---------- Extract provided
I understand that dried beans, or at least some kinds of beans, MUST be soaked and drained or else they’re bad for you. They are toxic, and the soaking leaches out the bad stuff.
My neighbor just cooked up a whole pot and now is contemplating dumping them all because she thinks they smell “wrong”. I suspect they are totally salvageable. Thus this thread asking for advice, but need it soon!
They are white beans, not red or pinto beans. I know that beans can be “quick soaked”, by bringing them to a boil and then soaking for an hour or two, rather than soaking in cold water overnight.
So, she’s slow-cooked these beans for a couple hours. I think they smell just like I think they ought to smell. I ate a few, and I think they are undercooked. But they’ve been slow-cooked for a couple hours.
So. I think that counts as a perfectly good quick soak. (As of this moment, it’s all still fairly warm.) I think she should just pour out all the remaining water, rinse, and cook again, and they should be fine.
--------------------
---------- Provided material
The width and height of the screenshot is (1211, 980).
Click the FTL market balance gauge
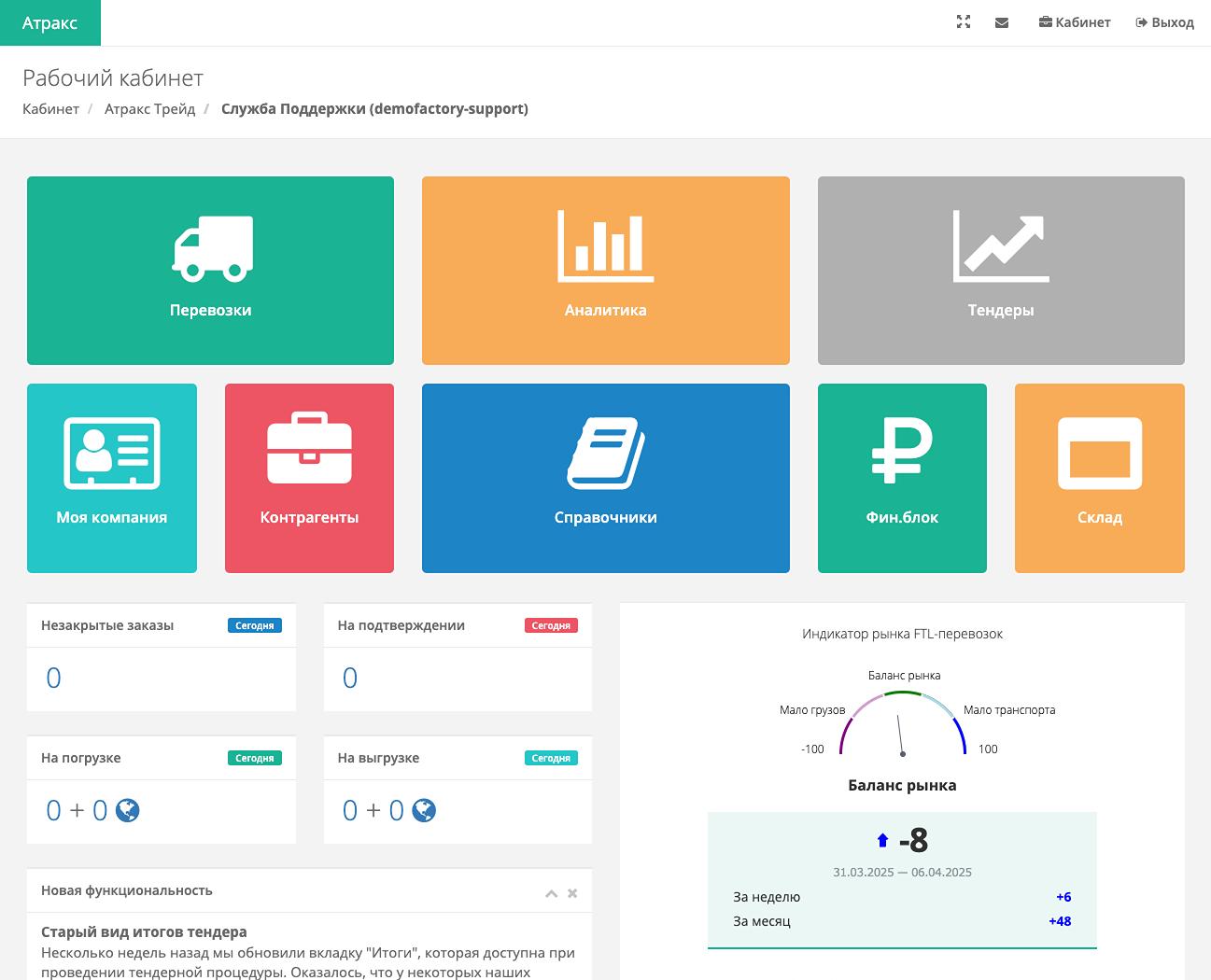coord(902,723)
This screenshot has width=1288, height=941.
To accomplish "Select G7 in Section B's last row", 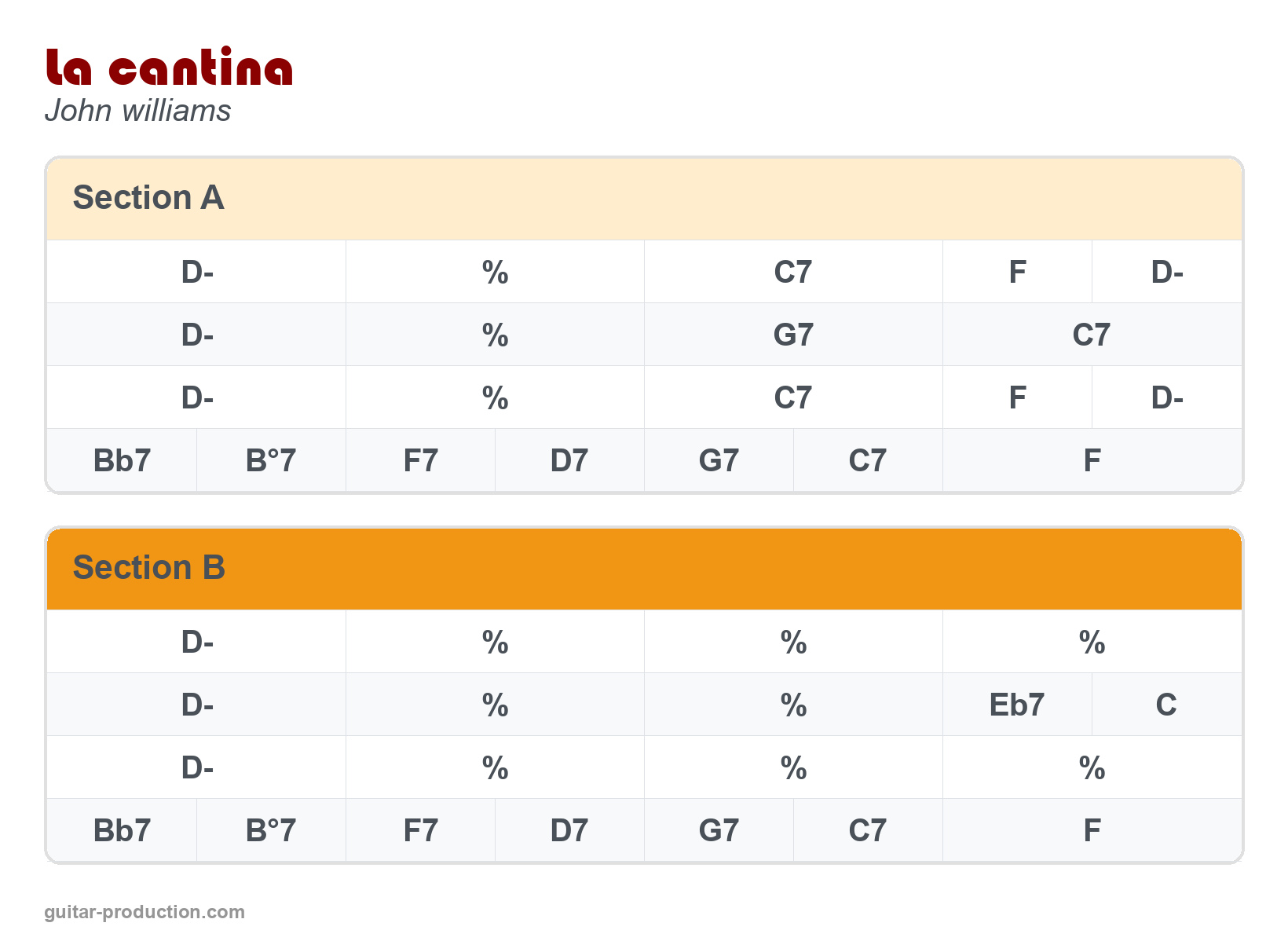I will (x=719, y=830).
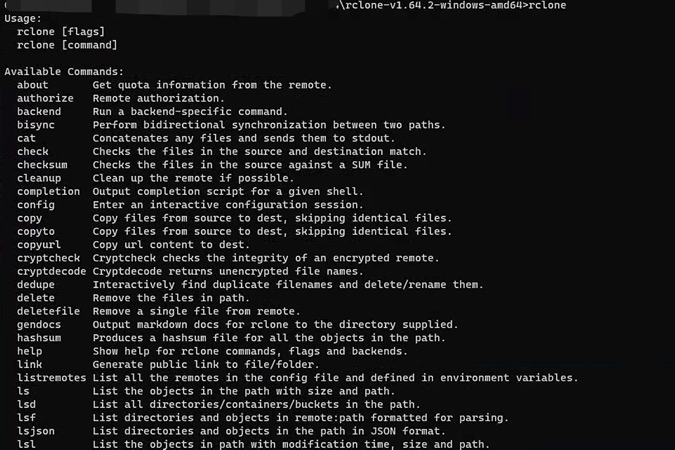Click the 'hashsum' command name

(39, 338)
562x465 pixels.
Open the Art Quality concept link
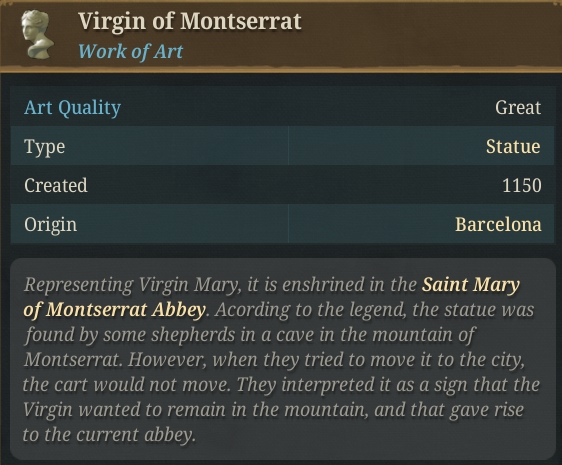(x=72, y=108)
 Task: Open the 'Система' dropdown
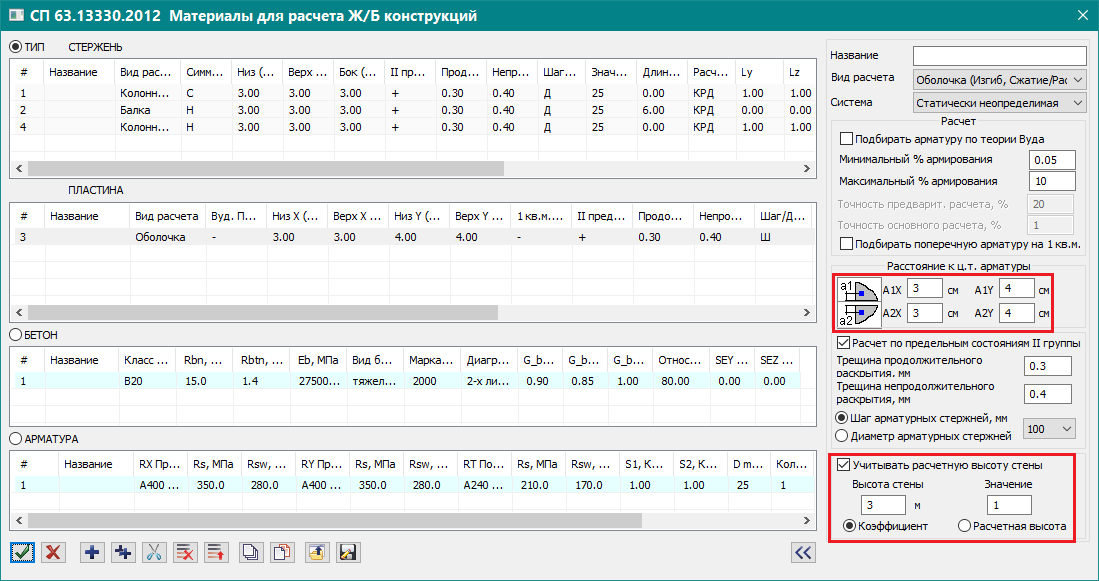[x=999, y=102]
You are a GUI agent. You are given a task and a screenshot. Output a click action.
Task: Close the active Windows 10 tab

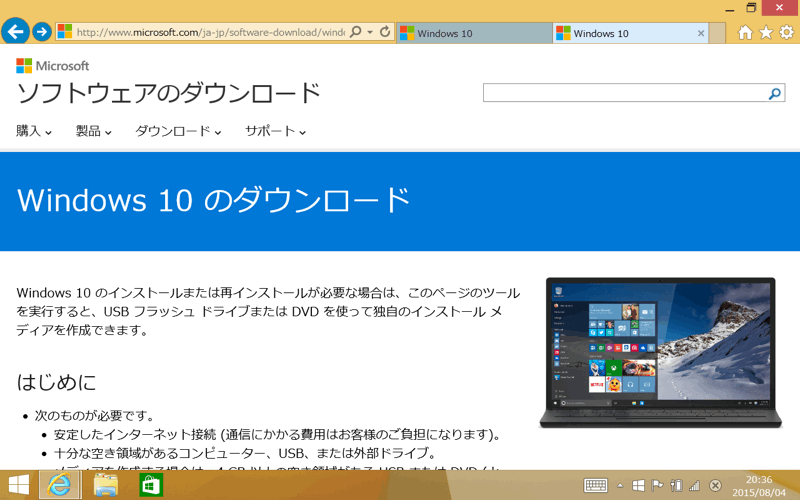point(700,33)
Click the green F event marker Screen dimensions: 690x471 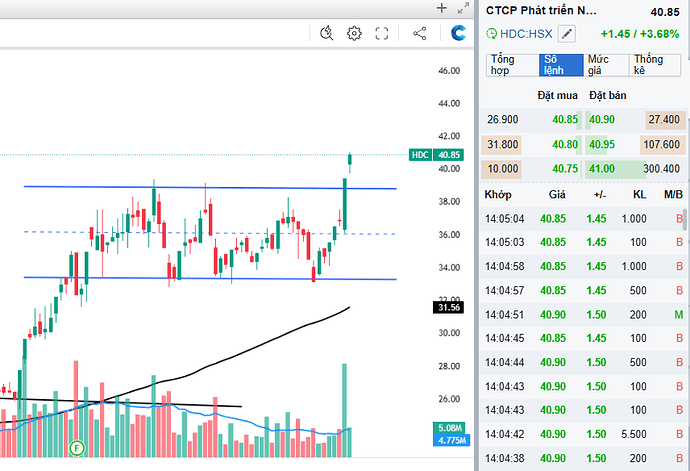tap(77, 449)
--------------------
__Your objective__:
Answer these questions using the post about the neighbor's beans above.
1. What kind of beans did the neighbor cook?
2. How long have the beans been slow-cooked?
3. What does the writer think the neighbor should do after pouring out the remaining water?

__Task answer__:
1. White beans.
2. A couple hours.
3. Rinse the beans and cook them again.